Du retour : Abécédaire biopolitique
de Anne Dufourmantelle, Antonio Negri

critiqué par Kinbote, le 21 novembre 2004
(Jumet - 65 ans)


La note:  étoiles
Une pensée en action
De A comme Arme à Z comme Zénon d’Élée, en passant par B comme Brigades rouges, E comme Empire, J comme Joie, R comme Retour, V comme Venise et Y comme yeux, Antonio Negri décline une vie passée sous le signe de la résistance et de la pensée comme mode de résistance.
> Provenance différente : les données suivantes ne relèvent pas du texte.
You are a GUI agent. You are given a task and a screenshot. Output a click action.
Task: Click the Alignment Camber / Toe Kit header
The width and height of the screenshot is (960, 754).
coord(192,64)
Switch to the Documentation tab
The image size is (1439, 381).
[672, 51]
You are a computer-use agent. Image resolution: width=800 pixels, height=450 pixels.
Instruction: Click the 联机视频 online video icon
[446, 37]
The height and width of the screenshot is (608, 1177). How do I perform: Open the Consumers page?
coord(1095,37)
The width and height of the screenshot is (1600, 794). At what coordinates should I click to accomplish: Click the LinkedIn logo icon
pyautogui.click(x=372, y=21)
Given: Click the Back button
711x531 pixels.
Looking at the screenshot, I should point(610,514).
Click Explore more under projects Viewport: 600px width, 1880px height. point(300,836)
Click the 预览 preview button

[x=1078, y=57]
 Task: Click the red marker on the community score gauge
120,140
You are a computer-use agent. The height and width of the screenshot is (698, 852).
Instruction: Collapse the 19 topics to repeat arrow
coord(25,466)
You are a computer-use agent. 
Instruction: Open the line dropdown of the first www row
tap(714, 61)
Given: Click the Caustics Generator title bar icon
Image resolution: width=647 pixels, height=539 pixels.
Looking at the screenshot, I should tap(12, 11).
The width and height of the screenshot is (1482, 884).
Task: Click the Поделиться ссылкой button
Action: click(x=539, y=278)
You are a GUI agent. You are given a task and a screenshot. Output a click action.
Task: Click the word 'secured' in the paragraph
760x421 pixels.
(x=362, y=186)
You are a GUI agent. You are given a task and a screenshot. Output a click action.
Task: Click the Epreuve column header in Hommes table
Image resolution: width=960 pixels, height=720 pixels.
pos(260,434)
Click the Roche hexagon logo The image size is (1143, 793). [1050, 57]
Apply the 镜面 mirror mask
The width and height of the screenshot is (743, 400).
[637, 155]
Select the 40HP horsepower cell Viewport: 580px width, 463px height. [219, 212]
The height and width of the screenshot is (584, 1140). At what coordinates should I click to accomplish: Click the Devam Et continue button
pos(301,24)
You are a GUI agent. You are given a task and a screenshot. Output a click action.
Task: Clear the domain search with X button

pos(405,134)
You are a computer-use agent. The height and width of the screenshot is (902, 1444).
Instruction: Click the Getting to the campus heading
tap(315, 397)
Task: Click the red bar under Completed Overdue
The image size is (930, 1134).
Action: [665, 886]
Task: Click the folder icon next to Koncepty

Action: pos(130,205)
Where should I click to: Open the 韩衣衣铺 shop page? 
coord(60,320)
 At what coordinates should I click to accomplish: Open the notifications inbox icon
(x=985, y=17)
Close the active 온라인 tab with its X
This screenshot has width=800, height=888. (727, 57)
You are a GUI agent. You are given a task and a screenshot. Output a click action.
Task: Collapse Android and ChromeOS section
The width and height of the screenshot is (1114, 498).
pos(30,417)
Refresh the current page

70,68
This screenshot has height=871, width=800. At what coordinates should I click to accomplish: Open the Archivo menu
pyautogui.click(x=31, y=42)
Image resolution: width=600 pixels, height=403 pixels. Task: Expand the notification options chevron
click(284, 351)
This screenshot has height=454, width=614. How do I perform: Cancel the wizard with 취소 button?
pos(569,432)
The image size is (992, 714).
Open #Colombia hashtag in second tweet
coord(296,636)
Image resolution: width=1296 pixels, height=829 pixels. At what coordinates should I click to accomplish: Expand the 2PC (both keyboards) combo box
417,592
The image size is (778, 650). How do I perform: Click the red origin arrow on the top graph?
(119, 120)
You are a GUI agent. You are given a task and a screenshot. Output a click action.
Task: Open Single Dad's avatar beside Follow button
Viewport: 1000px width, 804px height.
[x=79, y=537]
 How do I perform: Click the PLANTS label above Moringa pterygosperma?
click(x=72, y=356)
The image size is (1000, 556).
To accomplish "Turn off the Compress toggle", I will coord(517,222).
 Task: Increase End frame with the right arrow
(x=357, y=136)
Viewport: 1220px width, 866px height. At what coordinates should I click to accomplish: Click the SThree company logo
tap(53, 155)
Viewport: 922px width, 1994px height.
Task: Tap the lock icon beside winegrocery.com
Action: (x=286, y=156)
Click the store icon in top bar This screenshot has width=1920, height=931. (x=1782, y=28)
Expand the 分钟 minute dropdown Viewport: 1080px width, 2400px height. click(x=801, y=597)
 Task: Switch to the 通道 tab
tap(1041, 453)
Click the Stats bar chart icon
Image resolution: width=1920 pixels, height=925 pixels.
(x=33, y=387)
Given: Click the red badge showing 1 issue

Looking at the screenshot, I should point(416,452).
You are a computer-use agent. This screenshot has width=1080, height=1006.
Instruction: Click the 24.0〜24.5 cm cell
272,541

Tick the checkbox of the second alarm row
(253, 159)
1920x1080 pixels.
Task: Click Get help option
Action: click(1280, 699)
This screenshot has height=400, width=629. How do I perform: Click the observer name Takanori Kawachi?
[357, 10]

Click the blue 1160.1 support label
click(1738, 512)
A un moment, Anne Dufourmantelle qui est son interlocutrice lui demande: "Vous n’auriez pas été emprisonné s’il n’y avait pas eu de pensée?" Et il répond que la vraie pensée est une chose très dangereuse. En effet, lui qui à tort aura été accusé d’être l’inspirateur des Brigades rouges et à l’origine de l’assassinat d’Aldo Moro a passé 30 ans de sa vie soit en prison soit en exil. Jamais il n’a pris une arme, commis d’attentat ou de hold-up (oui, entrer dans une banque pour prendre de l’argent, précise-t-il avec ironie, et de rappeler ce mot de Brecht : « Entre fonder une banque et la dévaliser, on ne sait pas ce qui est le plus criminel »). Lors de son exil parisien des années 80, il rencontre et devient l'ami des Guattari, Deleuze, Foucault qui via Spinoza , Machiavel ou Kant cisèleront sa pensée et lui permettront d’écrire avec Michael Hardt, « Empire », un livre marquant l’entrée dans le XXIème siècle, qui en pensant la globalisation et l’altermondialisme donnera avec entre autres le concept de multitude des armes théoriques pour s’opposer à un capitalisme devenu planétaire.
Depuis un an, Toni Negri a purgé sa peine en Italie, où il est retourné affronter la justice de son pays et, bien qu’il n’ait plus le droit d’enseigner, il continue de propager ses travaux par des conférences et à écrire avec cette même vigueur qui lui a fait combattre la pauvreté et les injustices depuis plus de septante ans.
L’allègre traversée d’une existence vouée à l’action...de penser.